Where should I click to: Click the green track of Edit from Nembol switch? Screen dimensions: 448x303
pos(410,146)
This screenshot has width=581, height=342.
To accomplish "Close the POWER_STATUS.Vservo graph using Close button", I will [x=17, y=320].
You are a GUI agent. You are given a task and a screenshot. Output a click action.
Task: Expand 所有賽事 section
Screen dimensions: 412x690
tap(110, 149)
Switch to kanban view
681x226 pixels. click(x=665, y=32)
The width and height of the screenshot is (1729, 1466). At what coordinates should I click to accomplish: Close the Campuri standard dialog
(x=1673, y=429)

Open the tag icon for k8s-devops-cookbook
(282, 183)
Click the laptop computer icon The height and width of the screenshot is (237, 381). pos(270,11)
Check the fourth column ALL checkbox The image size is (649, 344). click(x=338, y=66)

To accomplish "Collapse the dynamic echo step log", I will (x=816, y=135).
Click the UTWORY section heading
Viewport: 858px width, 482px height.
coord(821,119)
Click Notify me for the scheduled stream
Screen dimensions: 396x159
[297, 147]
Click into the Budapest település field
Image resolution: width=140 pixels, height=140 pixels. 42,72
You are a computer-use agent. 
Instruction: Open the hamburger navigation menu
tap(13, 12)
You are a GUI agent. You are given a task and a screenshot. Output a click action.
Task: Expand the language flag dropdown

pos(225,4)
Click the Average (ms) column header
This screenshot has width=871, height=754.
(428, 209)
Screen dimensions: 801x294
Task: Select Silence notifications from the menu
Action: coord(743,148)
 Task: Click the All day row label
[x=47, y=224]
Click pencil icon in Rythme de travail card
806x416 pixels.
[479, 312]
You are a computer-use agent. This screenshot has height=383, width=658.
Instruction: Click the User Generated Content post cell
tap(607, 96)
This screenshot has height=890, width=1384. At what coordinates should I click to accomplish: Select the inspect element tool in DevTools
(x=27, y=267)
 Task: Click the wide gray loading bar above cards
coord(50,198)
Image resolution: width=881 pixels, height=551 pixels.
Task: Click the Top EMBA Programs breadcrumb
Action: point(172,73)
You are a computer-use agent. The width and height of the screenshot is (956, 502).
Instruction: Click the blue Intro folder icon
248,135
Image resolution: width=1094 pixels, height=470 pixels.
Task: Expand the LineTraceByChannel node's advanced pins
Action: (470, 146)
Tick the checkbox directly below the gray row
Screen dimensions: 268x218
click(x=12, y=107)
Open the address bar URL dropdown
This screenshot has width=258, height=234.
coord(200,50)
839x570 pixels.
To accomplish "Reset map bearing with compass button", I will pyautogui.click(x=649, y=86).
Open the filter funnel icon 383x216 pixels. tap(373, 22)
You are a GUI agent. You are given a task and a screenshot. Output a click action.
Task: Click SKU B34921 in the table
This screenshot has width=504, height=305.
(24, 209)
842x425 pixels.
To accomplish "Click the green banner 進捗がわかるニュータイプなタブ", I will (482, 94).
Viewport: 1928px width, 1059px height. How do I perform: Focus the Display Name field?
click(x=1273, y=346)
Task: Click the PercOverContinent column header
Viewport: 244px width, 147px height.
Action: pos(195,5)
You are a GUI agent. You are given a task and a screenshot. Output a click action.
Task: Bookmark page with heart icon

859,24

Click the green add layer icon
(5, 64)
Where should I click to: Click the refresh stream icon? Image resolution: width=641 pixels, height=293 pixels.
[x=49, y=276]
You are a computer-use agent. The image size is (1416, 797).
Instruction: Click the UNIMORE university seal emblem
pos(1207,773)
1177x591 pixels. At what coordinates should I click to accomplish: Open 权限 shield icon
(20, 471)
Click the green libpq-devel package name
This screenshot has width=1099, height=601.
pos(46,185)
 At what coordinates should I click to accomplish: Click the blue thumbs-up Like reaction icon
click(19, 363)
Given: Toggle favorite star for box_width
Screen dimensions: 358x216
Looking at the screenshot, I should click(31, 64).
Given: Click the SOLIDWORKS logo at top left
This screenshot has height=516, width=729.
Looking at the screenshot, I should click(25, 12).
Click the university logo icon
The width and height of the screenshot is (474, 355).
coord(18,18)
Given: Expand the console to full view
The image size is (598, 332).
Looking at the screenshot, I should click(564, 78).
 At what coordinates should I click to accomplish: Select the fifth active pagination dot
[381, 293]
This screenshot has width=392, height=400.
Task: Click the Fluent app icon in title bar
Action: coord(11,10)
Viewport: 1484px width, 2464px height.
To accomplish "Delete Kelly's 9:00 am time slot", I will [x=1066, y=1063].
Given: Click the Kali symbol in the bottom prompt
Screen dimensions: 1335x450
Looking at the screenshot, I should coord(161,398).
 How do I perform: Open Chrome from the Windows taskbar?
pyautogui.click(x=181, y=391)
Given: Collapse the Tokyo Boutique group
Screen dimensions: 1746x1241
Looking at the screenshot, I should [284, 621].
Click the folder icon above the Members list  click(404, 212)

= = = = = = =

-- STATED EXERCISE --
Return every line of the data above that contains the string "header", treating uppercase and lowercase letters as distinct.

-- FULL RESPONSE --
Click the Average (ms) column header
Task: Click the PercOverContinent column header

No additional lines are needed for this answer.